A recent case in the Fair Work Commission found an employee who continuously touched a female co-worker was fairly dismissed despite the co-worker not telling him to stop.
What is considered inappropriate touching in the workplace and what kind of conduct can justify a dismissal is often a difficult road to navigate. In the recent case of George Talevsi v Chalmers Industries Pty Ltd, continuously touching the shoulders and hair of a co-worker was enough to justify dismissal. Further, the age difference between the dismissed employee and his co-worker meant it was understandable for the co-worker not to make a formal complaint.
The dismissed employee, Mr Talevsi, allegedly continually invaded the personal space of a co-worker, Ms Jordan, by touching her shoulders and hair and giving “unwelcome hugs”. Ms Jordan did not believe the conduct to have a sexual nature, however it nonetheless made her feel uncomfortable. She did not make a formal complaint as she did not want Mr Talevsi to get in trouble. However, she did want the conduct to stop and informed several co-workers of the behaviour.
After learning management wanted to speak to him, Mr Talevsi repeatedly approached Ms Jordan to ask whether she had complained about him. Mr Talevsi followed her when she tried to get away from him. On one occasion, Mr Talevsi’s conduct resulted in Ms Jordan crying in the toilets.
Mr Harnden, the Chief Financial Officer of Chalmers, gave evidence that during a meeting with Mr Talevsi, Mr Talevsi became abusive and threatening towards him, thumping his desk and accusing Mr Harnden of harassment. After being told he looked unwell and should go home, Mr Talevsi said “fuck off, you don’t tell me what to fucking do. You’re not my fucking doctor”. Mr Talevsi later threatened to sue Mr Harden personally and said, “you’re treating me like a terrorist”. Mr Harnden directed Mr Talevsi to leave his office and to go home, to which Mr Talevsi refused. It was not until an ambulance arrived that Mr Talevsi left the workplace.
On 2 August 2017, Mr Talevsi was directed, at a minimum, not to enter the main building except for work purposes and not to “have chats” with other employees. Mr Talevsi breached this direction by entering the main building on 8 August 2017 to confront Ms Jordan.
Chalmers provided Mr Talevis an opportunity to justify his conduct, however he failed to do so. Consequently, Chalmers summarily dismissed Mr Talevsi.
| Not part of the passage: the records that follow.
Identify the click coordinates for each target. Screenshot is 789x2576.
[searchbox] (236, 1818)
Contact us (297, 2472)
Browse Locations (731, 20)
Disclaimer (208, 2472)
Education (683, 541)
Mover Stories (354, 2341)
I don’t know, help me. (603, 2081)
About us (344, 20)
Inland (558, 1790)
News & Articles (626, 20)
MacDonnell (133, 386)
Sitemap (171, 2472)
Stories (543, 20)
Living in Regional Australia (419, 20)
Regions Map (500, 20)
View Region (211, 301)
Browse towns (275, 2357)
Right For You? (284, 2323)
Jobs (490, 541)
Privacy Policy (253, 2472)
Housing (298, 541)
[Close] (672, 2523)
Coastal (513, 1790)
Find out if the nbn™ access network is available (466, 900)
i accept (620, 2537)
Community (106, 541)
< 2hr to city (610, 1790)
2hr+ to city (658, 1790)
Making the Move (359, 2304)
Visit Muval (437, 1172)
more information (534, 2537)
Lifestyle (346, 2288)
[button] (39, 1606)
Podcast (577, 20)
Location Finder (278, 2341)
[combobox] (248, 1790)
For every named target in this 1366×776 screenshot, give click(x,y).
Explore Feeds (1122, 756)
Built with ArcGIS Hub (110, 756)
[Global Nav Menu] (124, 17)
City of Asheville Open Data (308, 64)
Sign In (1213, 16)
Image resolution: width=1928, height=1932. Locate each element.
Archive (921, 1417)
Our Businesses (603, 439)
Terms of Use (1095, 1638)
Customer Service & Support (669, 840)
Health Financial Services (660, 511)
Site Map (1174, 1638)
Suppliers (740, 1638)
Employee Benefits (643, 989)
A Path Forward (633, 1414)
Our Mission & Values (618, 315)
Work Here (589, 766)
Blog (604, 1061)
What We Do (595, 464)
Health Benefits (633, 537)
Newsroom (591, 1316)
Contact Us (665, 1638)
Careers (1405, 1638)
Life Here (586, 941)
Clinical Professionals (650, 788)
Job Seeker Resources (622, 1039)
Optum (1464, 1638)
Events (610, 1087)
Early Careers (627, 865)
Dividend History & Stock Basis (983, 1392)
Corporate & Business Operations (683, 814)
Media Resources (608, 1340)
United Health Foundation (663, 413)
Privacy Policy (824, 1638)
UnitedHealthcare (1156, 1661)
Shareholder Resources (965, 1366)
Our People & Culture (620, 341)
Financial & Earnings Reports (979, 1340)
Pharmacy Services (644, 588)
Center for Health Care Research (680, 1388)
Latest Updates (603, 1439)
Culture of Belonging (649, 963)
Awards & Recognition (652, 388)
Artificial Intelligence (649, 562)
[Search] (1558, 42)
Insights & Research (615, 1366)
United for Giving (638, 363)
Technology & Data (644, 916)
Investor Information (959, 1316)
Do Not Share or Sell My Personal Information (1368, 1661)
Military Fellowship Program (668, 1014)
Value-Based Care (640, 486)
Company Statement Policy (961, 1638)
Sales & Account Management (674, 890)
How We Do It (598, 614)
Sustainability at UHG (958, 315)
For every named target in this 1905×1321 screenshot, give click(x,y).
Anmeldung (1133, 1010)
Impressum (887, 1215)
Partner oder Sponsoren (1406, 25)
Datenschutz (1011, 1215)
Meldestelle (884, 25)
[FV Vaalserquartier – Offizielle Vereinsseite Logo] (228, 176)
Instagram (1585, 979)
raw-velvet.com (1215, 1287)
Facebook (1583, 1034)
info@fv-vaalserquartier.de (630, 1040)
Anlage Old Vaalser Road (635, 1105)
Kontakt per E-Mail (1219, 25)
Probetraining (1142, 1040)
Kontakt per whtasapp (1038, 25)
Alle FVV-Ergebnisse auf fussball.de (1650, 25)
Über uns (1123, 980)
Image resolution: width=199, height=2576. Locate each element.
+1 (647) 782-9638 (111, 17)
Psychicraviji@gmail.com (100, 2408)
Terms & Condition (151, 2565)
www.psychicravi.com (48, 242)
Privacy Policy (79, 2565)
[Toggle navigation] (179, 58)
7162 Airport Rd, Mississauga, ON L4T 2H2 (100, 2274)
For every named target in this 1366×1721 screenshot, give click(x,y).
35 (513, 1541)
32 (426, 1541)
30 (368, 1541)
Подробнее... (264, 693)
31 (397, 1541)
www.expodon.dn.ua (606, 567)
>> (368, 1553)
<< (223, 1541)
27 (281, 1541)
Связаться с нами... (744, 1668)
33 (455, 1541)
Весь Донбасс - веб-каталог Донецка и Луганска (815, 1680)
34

Chalmers was held to have numerous valid reasons for dismissing Mr Talevis. Firstly, his continual touching of “a young female employee” was inappropriate. Chalmers had a duty of care towards Ms Jordan to protect her from Mr Talevis’ conduct. This duty of care justified the dismissal. The assertion that Ms Jordan had an obligation to tell Mr Talevis that she was not comfortable with his touching was rejected, as the Commission believed it was understandable that a young female may not feel able to tell a “much older man” to stop.
Secondly, the manner in which Mr Talevis communicated with Mr Harden was a valid reason for dismissal. The Commission stated that while Mr Talevis’ actions should be considered in the context of the “rough and tumble” nature of the workplace, his conduct was entirely inappropriate.
Thirdly, Mr Talevsis’ refusal to follow reasonable and lawful directions to leave Mr Harden’s office, to leave the workplace and to not enter the management building was a valid reason for dismissal.
Key issues for employers
This case suggests that inappropriate conduct is a valid reason for dismissal even if no formal complaint is made about the conduct. Employers have a duty of care to ensure the wellbeing of their employees. This justifies a proportionate response by the employer against employees who threaten the wellbeing of other employees. However, employers should be aware that just because a valid reason for dismissal exists does not mean the dismissal will not be harsh, unjust or unreasonable. Other disciplinary action should be considered, and the employee must be provided procedural fairness.